This question is right up my alley. My husband and I ran a traveling concession business for 5 years and here is what we know to be true.

Yes, you have to have a health department certificate in order to make food to sell. Call them and find out who your health inspector is. He can tell you what is required for your state. A health certificate can be very expensive. Ours was 300.00 a year, and if you go to another state, usually have to buy a temp certificate and be reinspected. They can inspect you at anytime,so you have to be ready.He will also tell you what is required in the way of a kitchen. Alot of people rent space at churches, and other resturants when they are closed.
You cannot get your own kitchen certified if you have kids or pets. At least in Kansas you can't.

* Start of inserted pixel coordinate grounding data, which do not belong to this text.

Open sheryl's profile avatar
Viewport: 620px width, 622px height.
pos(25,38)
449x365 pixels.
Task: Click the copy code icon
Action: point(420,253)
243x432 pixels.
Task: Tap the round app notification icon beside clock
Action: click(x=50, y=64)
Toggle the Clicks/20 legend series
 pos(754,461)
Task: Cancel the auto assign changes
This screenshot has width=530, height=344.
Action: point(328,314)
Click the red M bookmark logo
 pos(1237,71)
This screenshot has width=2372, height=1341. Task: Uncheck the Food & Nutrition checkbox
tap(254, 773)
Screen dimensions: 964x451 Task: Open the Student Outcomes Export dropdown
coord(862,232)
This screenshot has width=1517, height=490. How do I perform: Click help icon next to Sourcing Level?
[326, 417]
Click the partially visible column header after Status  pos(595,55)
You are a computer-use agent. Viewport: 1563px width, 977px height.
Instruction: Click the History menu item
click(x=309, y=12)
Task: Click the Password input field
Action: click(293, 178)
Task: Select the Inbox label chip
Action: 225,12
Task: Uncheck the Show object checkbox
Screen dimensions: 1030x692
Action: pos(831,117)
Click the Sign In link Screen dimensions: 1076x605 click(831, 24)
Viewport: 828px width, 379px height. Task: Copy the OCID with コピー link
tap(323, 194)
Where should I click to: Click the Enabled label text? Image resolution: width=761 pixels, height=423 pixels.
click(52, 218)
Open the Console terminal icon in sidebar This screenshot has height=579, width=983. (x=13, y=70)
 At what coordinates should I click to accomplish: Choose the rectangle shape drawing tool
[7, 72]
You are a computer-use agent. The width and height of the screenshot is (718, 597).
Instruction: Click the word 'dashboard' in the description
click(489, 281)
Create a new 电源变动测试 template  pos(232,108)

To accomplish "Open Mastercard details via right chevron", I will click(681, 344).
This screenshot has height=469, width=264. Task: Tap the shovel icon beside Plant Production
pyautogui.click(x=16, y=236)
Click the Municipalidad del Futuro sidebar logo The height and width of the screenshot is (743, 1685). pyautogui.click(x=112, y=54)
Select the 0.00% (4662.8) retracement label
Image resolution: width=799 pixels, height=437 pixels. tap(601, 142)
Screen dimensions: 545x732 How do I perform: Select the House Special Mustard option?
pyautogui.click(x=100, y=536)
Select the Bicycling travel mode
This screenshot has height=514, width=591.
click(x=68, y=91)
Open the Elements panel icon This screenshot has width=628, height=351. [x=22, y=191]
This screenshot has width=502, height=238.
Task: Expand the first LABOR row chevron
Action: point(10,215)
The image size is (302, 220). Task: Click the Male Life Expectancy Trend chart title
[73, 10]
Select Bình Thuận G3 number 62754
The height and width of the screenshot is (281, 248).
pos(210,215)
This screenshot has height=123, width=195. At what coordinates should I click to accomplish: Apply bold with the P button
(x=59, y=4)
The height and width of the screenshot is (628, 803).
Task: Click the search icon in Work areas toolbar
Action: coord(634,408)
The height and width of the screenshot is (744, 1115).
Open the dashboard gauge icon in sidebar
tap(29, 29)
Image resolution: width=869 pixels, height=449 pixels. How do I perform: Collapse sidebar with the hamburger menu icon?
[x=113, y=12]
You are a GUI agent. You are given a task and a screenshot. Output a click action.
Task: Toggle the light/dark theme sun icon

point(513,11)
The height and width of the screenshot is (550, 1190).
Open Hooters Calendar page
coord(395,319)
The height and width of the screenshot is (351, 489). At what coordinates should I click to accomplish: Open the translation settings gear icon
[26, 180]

Yes, you have to have liability insurance. Some shows can require up to 1/2Millon dollars worth of coverage.
Check with your insurance person and see if they will cover your liability. Mine ran 60.00 a month for a seasonal
business.

Check to see what kind of labeling is required. If you are selling packaged goods, you usually are required to
have a front label with- what it is-weight or content-and at least your town and state. On the back you will need an ingredients label.

We have a trailer that has been modified to be certified as a professional kitchen. It has a 3-bay sink and a hand wash station. We ran a sweets business so all of my equiment was moveable. We did cinnamon roasted nuts, homemade fudge, shaved ice(snowcones) and espresso coffee drinks.
I made muffins and baked goods to go with the coffee.

This business was closed in December 2007 due to the high cost of gas and the high cost of event fees.Food vendors can expect to pay 100.00-600.00 per event weekend (depending on the size of the event), and you will have to have extra electrical which can cost 50.00-100.00 more.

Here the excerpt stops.